From the records below, extract only the lines running from the line with "You are a computer-use agent. Screen" to the line with "Task: Open the help question mark icon", both lines included, reproducing them exactly.

⁂

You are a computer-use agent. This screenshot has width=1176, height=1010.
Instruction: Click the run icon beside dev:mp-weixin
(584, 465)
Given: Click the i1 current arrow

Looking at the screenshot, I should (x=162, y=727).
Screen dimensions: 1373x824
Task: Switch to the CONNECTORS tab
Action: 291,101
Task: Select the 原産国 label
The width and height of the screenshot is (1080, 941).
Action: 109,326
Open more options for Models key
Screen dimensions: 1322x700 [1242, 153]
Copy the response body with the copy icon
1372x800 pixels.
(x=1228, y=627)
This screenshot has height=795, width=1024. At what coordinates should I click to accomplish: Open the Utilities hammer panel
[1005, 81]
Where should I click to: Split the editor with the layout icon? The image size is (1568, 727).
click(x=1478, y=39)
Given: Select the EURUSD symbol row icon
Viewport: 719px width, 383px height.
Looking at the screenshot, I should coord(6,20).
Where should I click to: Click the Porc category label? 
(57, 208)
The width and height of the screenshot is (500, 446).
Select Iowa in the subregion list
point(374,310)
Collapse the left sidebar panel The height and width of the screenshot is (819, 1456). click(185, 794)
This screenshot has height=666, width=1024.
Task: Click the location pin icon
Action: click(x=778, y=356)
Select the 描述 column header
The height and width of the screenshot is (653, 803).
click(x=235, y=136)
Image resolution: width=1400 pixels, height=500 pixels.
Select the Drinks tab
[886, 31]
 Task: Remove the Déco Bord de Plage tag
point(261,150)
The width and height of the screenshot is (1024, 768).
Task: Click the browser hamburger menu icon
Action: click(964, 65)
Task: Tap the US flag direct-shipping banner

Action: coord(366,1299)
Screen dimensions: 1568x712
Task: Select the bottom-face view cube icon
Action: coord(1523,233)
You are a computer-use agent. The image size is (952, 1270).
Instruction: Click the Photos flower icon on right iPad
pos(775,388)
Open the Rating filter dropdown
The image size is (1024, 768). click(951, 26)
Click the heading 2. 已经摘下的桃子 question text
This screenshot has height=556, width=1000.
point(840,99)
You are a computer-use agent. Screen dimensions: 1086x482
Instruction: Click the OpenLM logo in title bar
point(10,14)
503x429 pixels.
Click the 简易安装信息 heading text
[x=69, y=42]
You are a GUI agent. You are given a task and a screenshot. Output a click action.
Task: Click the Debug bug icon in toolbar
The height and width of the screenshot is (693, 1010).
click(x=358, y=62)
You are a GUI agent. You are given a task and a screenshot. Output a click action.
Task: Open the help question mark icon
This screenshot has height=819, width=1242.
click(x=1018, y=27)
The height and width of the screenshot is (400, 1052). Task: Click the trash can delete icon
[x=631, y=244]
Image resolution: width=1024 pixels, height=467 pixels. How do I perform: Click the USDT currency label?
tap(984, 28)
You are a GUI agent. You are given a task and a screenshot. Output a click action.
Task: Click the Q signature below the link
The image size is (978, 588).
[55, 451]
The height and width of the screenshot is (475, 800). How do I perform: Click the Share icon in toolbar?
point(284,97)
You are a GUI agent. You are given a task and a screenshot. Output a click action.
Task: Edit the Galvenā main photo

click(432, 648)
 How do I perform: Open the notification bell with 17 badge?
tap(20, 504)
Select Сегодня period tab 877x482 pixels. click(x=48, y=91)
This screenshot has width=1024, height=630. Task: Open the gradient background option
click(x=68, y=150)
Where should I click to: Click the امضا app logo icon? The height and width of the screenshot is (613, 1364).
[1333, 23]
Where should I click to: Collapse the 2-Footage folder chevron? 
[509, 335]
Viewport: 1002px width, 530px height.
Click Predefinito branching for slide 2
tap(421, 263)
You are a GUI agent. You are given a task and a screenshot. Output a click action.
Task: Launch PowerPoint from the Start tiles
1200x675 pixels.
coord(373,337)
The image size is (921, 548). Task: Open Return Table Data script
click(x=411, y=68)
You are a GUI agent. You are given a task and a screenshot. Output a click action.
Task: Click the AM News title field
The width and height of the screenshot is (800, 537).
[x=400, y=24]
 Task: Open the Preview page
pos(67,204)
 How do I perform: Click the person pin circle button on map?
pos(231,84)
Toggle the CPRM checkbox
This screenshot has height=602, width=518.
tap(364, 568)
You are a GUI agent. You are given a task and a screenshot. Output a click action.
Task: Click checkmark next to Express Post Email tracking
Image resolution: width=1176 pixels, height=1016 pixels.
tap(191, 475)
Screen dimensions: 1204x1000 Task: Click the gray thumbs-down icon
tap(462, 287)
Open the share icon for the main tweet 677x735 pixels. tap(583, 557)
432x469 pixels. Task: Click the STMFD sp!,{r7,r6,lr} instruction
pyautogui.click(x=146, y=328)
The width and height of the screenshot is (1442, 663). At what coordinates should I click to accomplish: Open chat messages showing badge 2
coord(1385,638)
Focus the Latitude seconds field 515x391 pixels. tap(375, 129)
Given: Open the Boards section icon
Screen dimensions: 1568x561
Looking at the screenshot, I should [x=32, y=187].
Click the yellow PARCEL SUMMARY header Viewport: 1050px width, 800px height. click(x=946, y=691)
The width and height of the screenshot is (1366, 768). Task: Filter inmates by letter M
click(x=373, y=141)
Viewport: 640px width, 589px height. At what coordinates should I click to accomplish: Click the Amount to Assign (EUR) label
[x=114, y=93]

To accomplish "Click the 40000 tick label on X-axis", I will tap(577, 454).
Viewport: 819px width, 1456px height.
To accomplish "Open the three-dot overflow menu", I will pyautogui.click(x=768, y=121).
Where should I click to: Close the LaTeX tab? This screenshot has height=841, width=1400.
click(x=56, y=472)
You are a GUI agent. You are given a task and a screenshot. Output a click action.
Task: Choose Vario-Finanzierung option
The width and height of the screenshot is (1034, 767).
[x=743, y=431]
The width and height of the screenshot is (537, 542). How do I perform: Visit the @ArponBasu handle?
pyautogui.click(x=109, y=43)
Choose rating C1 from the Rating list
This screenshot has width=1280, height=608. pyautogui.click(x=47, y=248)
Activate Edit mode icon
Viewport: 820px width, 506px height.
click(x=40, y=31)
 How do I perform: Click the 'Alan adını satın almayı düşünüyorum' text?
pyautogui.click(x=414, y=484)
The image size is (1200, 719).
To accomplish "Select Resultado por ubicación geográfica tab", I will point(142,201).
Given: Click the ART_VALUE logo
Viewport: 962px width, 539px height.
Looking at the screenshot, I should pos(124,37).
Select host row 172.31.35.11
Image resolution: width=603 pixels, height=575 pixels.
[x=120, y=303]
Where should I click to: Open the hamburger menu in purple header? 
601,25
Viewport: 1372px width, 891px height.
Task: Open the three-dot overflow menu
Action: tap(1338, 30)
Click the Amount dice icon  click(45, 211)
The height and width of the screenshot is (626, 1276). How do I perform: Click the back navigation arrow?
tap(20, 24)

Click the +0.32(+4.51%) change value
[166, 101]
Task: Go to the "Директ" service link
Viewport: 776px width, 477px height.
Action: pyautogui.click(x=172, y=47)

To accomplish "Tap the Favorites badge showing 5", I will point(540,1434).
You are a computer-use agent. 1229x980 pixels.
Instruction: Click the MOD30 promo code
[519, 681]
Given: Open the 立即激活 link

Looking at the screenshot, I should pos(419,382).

⁂

### Result
You are a computer-use agent. Screen dimensions: 1086x482
Instruction: Click the OpenLM logo in title bar
point(10,14)
503x429 pixels.
Click the 简易安装信息 heading text
[x=69, y=42]
You are a GUI agent. You are given a task and a screenshot. Output a click action.
Task: Click the Debug bug icon in toolbar
The height and width of the screenshot is (693, 1010).
click(x=358, y=62)
You are a GUI agent. You are given a task and a screenshot. Output a click action.
Task: Open the help question mark icon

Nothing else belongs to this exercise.